## ASSIGNMENT:
In the listing below, find the line with "Where should I" and the line with "Viewport: 783px width, 426px height.". Repeat those two lines and all lines between them exactly.

## EXERCISE INPUTS:
────────
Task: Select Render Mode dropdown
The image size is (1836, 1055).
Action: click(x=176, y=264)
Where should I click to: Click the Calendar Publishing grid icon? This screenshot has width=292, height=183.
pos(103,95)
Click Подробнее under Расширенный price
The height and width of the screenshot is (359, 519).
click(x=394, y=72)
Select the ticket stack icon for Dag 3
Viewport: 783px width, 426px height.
────────
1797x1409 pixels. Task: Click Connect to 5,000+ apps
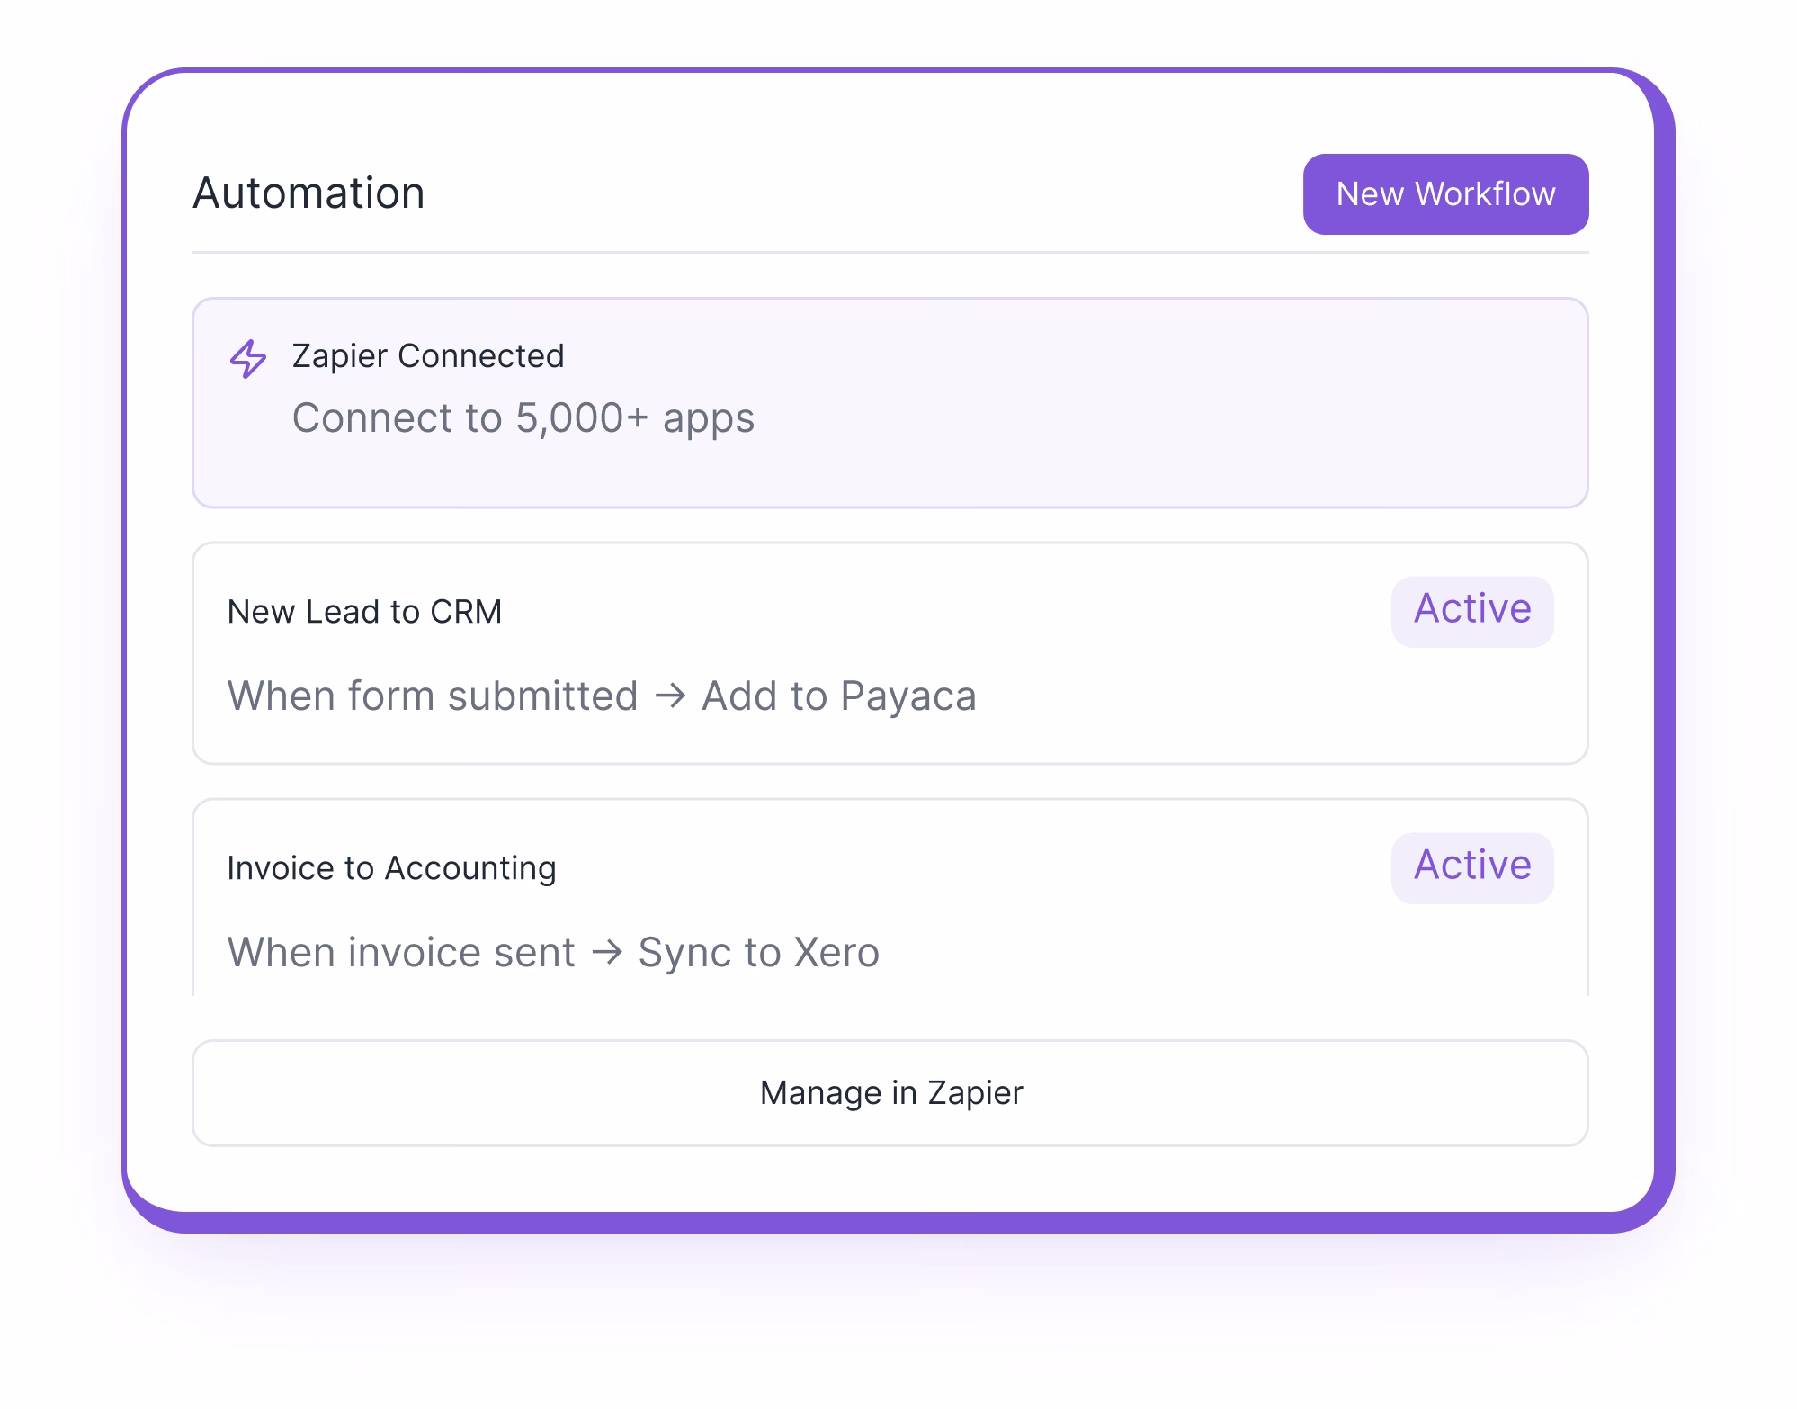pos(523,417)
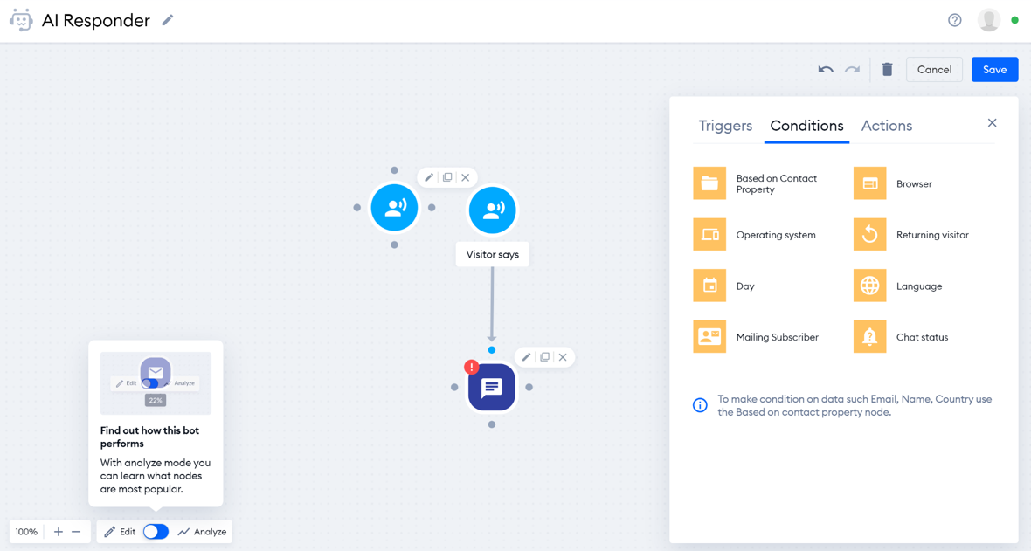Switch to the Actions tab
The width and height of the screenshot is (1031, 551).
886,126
────────
## RESPONSE TO THE TASK:
Where should I click to: Click the Calendar Publishing grid icon? This screenshot has width=292, height=183.
pos(103,95)
Click Подробнее under Расширенный price
The height and width of the screenshot is (359, 519).
click(x=394, y=72)
Select the ticket stack icon for Dag 3
Viewport: 783px width, 426px height.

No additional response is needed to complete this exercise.